- What the task requires: Format the data starting at the line that contains "The image size is (1106, 390)." and ending at the end of the data as a JSON list of strings, one string per line, with blank lines omitted.

- Provided data:
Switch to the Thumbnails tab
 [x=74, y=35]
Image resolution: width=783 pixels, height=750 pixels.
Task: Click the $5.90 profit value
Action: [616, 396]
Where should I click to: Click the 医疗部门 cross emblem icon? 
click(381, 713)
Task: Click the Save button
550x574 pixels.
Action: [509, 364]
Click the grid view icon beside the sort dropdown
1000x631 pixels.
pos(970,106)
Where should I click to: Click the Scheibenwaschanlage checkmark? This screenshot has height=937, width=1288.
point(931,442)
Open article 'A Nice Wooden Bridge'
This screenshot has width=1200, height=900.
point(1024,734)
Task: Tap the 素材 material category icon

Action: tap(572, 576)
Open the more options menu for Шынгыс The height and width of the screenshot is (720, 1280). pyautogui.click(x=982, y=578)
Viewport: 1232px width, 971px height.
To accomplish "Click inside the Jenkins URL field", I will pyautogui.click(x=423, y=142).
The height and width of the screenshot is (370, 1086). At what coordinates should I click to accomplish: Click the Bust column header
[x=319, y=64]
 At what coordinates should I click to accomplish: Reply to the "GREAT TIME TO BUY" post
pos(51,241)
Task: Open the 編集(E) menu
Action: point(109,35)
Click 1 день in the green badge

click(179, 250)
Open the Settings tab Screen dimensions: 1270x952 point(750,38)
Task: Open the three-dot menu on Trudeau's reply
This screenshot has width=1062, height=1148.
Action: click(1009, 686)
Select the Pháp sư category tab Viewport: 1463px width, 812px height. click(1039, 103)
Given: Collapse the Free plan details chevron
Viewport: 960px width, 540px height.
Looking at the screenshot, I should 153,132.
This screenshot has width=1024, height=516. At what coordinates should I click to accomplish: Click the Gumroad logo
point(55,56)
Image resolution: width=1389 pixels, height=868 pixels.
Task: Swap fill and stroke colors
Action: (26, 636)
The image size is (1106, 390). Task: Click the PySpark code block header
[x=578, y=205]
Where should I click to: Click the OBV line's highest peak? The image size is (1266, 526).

- Response for this exercise:
[
  "The image size is (1106, 390). Task: Click the PySpark code block header",
  "[x=578, y=205]",
  "Where should I click to: Click the OBV line's highest peak? The image size is (1266, 526)."
]